Les quatre amis sont partagés entre l'angoisse et le soulagement. Pixie a abandonné son café et s'est pris le visage dans les mains. Il faudra lui changer les idées. Il faudra leur changer les idées à tous.
— Momo ? C'est Alex. Ils sont tous assez choqués par tout ça.
— Je comprends. J'ai voulu y mettre les formes mais franchement, on vient de passer trois jours de merde, même si ça se finit bien.
— Tu as dit qu'il était viré du bail ?
— Oui, on a eu une longue conversation avec le proprio hier. Il nous a demandé de mettre les affaires d'Eudes dans la cave, et il viendra les récupérer lui-même. Son neveu a interdiction absolue de revenir dans l'appartement.

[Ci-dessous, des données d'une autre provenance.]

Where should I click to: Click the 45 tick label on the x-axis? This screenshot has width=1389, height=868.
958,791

Je crois même qu'il a été ramené manu militari chez ses parents.
— Si tu veux, on repasse par Paris dans trois ou quatre jours. Je peux te filer un coup de main.

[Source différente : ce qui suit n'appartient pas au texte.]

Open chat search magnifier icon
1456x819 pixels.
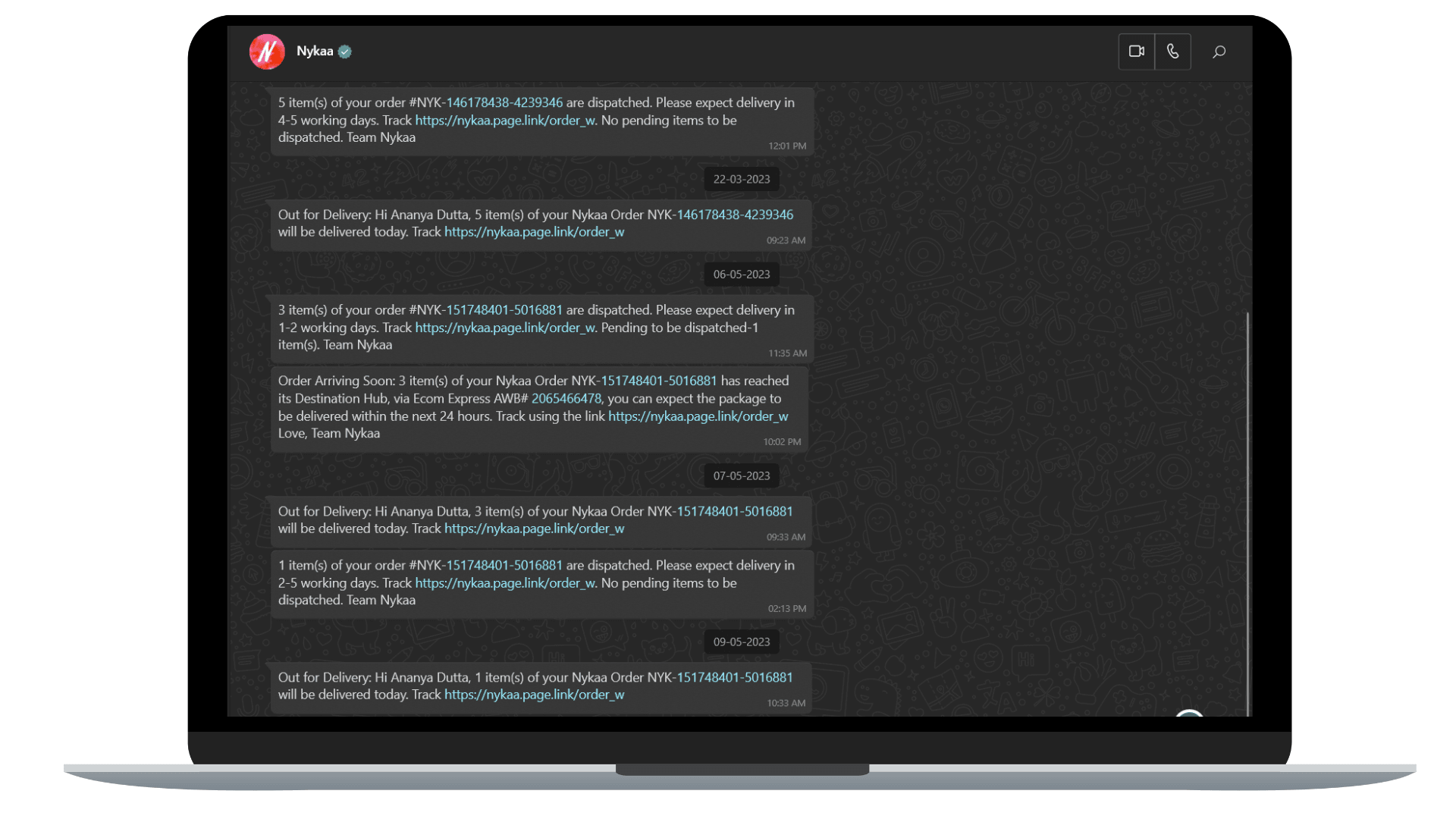[x=1219, y=52]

— Ouais, ce serait pas de refus en fait. J'essaie de soutenir Théo, et avec le taff en plus... Et puis sa chambre j'ai juste envie de tout cramer ou d'envoyer ça par-dessus le balcon directement sur la route nationale.
— Je te prends directement sur le téléphone, juste une minute.
Alex enlève le haut-parleur, prend l'appareil et sort du fourgon.
Samuel sait pourquoi.
Deux agressions en quelques jours. Deux personnes qu'il connaît. Pire encore, deux personnes desquelles Pixie est super proche. Il lea regarde. Iel s'est engouffrée dans les bras de Corentin et est en train de pleurer.
Samuel n'ose rien dire, Corentin non plus. Ils attendent que leur amie réussisse à se calmer. Quand iel se redresse, Pixie leur adresse un large sourire :
— Ça va aller. C'est pas mes premières histoires d'agression. Et puis, on s'est débarrassé du connard.
— La solution de l'enfermer dans une backroom était quand même plus drôle, fait Corentin.
Miraculeusement cela fait rire Pixie.
— Les connards ont tendance à nous décevoir.
— On peut rentrer à Paris tout de suite si tu veux, fait Samuel.
— Oui, je peux prendre le train et vous rejoindre plus tard.
Pixie secoue la tête :
— Non, surtout pas. Il paraît que ta grand-mère faisait des merveilleux flans à la fraise, c'est une personne à laquelle on doit le respect.